[[ Text provided open ]]
An attack on Wall Street, of course, was immediately construed as a national emergency. One hundred regular soldiers, rifles loaded and bayonets fixed, were sent quickly from Governor’s Island to guard the badly damaged Assay Office and adjacent Subtreasury, while America’s chief sleuth, William Flynn, the head of the (federal) Bureau of Investigation, was dispatched from Washington on the first available train. Over the next few days, the NYPD’s Detective Bureau assembled the grotesque remains of an “infernal machine’’: a horse’s head, some severed hoofs, and the twisted metal of a wagon axle. Anarchists, the IWW, and the new-fangled Bolsheviki all automatically became suspect and the New York Times soon screamed “Red Plot Seen in Blast.’’ While police and federal investigators focused on ‘celebrity’ Reds such as labor-organizer Carlo Tresca, Buda quietly made his way home to Italy. (It is unknown whether other Galleanisti participated in the organization of the bombing or whether Buda was an astonishing one-man show.)
Meanwhile, the coroner was counting 40 dead (some mangled beyond recognition), with more than 200 injured including Equitable Trust’s president Alvin Krech and J. P. Morgan Jr’s son Junius. Joseph P. Kennedy, walking in the street, was badly shaken but unharmed. Buda was undoubtedly disappointed when he learned that “Jack” Morgan himself was away in Scotland at his hunting lodge, and that his partners Lamont and Morrow were unscathed. Nonetheless, a poor immigrant with some stolen dynamite, a pile of scrap metal, and an old horse had managed to bring unprecedented terror to the inner sanctum of American capitalism.
[[ Text provided closed ]]
[[ Supplied entries open ]]
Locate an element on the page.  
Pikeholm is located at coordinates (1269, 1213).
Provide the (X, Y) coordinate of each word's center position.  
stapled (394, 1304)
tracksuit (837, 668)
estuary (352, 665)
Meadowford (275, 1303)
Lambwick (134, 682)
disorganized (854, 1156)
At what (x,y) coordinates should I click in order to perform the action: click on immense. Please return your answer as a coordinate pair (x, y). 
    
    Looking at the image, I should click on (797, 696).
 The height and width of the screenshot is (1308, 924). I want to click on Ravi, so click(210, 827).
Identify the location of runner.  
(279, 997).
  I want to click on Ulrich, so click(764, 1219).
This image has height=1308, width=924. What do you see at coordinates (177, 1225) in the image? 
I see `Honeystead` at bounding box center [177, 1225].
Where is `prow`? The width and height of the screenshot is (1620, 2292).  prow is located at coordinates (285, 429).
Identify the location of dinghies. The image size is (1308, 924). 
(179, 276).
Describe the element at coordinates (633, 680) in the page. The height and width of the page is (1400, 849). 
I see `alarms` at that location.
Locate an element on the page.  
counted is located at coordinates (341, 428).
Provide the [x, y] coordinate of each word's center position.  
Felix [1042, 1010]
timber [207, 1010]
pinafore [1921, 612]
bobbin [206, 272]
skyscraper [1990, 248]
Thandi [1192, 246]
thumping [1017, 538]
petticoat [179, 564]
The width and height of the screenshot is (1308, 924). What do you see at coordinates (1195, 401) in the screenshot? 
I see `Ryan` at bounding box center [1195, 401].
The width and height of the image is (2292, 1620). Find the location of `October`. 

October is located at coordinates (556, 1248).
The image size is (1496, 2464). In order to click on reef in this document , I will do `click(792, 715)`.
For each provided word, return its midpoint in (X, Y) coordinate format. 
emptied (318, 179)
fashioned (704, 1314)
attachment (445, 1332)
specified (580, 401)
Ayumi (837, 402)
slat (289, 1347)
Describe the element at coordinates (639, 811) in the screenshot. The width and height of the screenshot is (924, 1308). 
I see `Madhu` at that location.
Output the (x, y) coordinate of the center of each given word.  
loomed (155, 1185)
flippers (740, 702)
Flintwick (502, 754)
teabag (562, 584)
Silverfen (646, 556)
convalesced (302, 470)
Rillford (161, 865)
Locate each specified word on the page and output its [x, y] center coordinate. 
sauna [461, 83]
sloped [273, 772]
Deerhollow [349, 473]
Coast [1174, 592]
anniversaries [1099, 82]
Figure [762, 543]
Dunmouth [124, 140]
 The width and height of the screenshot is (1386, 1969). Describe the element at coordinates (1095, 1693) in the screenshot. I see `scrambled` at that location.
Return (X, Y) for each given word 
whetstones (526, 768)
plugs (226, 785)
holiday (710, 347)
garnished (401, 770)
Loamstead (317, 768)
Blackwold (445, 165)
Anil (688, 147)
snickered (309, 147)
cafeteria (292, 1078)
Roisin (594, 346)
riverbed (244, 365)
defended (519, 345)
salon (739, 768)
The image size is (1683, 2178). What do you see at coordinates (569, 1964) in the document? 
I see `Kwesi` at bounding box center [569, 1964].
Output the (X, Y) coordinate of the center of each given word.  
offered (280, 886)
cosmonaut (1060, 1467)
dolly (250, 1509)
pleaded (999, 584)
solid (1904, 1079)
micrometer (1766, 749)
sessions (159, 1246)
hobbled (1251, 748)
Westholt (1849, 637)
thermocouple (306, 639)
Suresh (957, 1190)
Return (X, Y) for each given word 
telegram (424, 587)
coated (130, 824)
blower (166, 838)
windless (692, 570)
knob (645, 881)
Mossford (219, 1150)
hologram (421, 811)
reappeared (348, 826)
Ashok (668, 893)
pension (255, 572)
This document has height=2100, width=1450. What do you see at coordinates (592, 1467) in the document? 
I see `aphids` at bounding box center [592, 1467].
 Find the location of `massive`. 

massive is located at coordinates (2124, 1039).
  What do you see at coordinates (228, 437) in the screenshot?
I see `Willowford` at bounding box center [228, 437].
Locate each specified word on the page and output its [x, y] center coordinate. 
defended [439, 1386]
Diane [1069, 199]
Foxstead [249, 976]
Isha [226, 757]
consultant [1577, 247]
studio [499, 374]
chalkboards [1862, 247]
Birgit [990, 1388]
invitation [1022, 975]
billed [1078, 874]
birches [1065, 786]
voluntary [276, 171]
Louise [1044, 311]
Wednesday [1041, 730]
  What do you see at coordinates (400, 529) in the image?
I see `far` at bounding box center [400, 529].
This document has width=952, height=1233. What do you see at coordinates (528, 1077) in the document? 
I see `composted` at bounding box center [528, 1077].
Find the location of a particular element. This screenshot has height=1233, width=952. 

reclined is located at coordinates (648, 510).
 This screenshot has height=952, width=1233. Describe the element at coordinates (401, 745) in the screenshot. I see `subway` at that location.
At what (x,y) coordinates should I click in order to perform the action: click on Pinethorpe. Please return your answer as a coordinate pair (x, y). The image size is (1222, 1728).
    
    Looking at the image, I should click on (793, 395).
[[ Supplied entries closed ]]
Requirement A: In the passage about the Wall Street bombing, where was "Jack" Morgan when the blast happened?
Requirement B: In the Wall Street bombing passage, rewrite the portion starting at "Meanwhile, the coroner" and ending at "of American capitalism.", switching "Scotland" to "Ireland".
Requirement C: Which groups does the Wall Street bombing passage say automatically became suspect after the attack?
These records were drawn from a separate source.

Written response A: He was away in Scotland at his hunting lodge.

Written response B:
Meanwhile, the coroner was counting 40 dead (some mangled beyond recognition), with more than 200 injured including Equitable Trust’s president Alvin Krech and J. P. Morgan Jr’s son Junius. Joseph P. Kennedy, walking in the street, was badly shaken but unharmed. Buda was undoubtedly disappointed when he learned that “Jack” Morgan himself was away in Ireland at his hunting lodge, and that his partners Lamont and Morrow were unscathed. Nonetheless, a poor immigrant with some stolen dynamite, a pile of scrap metal, and an old horse had managed to bring unprecedented terror to the inner sanctum of American capitalism.

Written response C: Anarchists, the IWW, and the Bolsheviki